非結核性抗酸菌による肺疾患()の発生率は世界的に増加していると報告されている。日本も例外ではなく発生率が増加しており、公衆衛生上の懸念事項として認識されている。2009~2014年までの日本の健康保険請求のデータを分析した全国的な研究では、新たにNTM-PDと診断された症例の69.6%が女性で、平均年齢は69.3歳となっており、特に痩せ型の高齢女性に多く見られる傾向が報告されている。NTM-PDの治療は難しく、多くの場合、複数の抗菌薬を用いた長期の治療を必要とする。また、抗菌薬を用いた治療が無事に完了した後でも、半数近くの患者で微生物学的再発(再度の非結核性抗酸菌による感染)が起きる可能性がある。

しかし、NTM-PDの発症・進行のメカニズムについては完全には解明されておらず、その解明が急務となっている。近年の国外の研究からは、腸内細菌叢の異常がNTM感染の素因に寄与する可能性が報告されている。一方で、日本人の腸内細菌叢は、諸外国とは異なるユニークな構成を示すことが報告されていることから、諸外国の腸内細菌叢の研究結果が日本人にもあてはまるとは限らない。

そこで研究グループは今回、治療前、治療中、再発の治療状況が異なる50~80代の日本人NTM-PD女性患者の腸内細菌叢を調べることで、NTM-PDと腸内細菌叢の関連、さらには抗菌薬を用いた治療の課題を明らかにすることを目指した。

50~80代の日本人NTM-PD患者を調査、NTM-PD罹患に関連の可能性がある腸内細菌を特定

研究グループは、日本人で50~80代のNTM-PD患者群(女性20人)と健常者の対照群(健常者群 女性20人)の腸内細菌叢を、次世代シーケンサーを用いた16S rRNA遺伝子配列解析により比較した。

その結果、治療前群と再発群では、Sutterella、Adlercreutzia、Odoribacter、およびPrevotellaの相対存在量が健常者群と比較して少ないこと、Erysipelatoclostridium、Massilimicrobiota、Flavonifractor、Eggerthella、およびFusobacteriumの相対存在量が健常者群と比較して多いことが共通していた。
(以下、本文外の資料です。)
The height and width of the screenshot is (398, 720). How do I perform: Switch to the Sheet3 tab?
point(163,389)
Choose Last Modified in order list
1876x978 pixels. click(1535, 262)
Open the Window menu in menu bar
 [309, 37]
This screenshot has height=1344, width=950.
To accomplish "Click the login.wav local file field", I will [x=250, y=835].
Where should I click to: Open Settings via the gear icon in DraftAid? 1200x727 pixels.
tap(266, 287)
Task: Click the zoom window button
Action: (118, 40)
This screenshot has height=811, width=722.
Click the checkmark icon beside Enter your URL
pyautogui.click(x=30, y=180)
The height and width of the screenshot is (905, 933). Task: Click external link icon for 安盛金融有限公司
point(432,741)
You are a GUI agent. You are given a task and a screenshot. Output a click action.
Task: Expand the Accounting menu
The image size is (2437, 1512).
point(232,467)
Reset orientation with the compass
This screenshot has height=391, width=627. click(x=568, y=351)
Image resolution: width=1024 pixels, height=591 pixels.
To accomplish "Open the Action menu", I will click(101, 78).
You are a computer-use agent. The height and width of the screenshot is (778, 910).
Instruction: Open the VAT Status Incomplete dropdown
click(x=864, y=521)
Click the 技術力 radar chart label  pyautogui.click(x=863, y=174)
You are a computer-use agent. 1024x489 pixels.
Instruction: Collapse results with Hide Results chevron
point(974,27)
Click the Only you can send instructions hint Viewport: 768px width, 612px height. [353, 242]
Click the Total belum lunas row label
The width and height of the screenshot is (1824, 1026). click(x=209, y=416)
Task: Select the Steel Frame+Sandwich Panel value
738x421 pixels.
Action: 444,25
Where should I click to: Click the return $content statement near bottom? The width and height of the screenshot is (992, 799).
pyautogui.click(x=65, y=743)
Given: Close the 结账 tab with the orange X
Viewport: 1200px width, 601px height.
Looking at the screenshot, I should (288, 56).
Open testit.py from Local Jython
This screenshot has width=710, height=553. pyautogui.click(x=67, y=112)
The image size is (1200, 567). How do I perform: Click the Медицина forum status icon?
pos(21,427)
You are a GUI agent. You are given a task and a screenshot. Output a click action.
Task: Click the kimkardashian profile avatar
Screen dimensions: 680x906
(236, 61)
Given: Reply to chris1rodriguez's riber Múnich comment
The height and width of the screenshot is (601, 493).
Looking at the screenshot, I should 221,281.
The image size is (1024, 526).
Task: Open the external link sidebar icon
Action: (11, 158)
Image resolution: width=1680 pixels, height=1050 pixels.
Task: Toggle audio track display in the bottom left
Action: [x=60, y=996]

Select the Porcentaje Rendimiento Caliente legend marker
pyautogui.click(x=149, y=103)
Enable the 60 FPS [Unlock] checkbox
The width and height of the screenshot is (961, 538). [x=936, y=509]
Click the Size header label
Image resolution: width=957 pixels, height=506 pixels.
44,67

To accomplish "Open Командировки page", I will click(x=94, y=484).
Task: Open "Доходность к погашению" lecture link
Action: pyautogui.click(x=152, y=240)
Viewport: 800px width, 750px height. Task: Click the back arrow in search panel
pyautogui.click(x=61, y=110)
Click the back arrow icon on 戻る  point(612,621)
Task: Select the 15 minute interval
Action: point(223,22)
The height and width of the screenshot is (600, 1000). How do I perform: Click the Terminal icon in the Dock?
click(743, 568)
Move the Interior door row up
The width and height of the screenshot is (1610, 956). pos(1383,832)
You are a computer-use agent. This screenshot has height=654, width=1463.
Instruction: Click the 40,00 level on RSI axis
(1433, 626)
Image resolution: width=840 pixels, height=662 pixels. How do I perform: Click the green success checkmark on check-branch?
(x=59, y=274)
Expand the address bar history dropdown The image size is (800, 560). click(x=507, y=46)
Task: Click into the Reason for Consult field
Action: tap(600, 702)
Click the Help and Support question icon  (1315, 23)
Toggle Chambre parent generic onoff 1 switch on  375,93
これらの腸内細菌はNTM-PDの罹患に関連している可能性がある。

抗菌薬が変化した腸内細菌叢の構成を固定化、治療後のNTM-PD再発に関連の可能性

また、治療前群と治療中群の間で、健常者群と比較して相対存在量が少ない腸内細菌を比較すると、そのほとんどが異なっていた。さらに、ともに治療を経験している治療中群と再発群の間では、健常者群と違いのある腸内細菌として9つの菌が共通していた。これは、治療後も腸内細菌叢の異常が維持される可能性を示唆している。

以上の結果から、抗菌薬を用いた治療が、腸内細菌叢のさらなる異常を引き起こすだけでなく、変化した腸内細菌叢の構成を長期的に固定化し、それが治療後のNTM-PDの再発に関連する可能性が示唆された。

NTM-PDのメカニズム解明、腸内細菌叢を標的とする治療法開発につながることに期待

したがって、再発を防ぐためには、治療後にプロバイオティクスやプレバイオティクスなどによる積極的な腸内細菌叢の改善を行うことが有効な手段の一つと考えられる。また、これらの結果は、日常的に腸内細菌叢を良好な状態に保つことがNTM-PDの有効な予防策になることを示唆している。そのため、腸内細菌叢の状態を定期的に検査し、必要に応じて食生活等を介した腸内細菌叢の改善に取り組むことが、NTM-PDのリスク回避につながると考えられる。

「本研究で明らかとなったNTM-PDと腸内細菌叢の関連性は、NTM-PDの発症・進行のメカニズムの理解、腸内細菌叢をターゲットとする新たなNTM-PDの予防・治療方法の開発につながることが期待される」と、研究グループは述べている。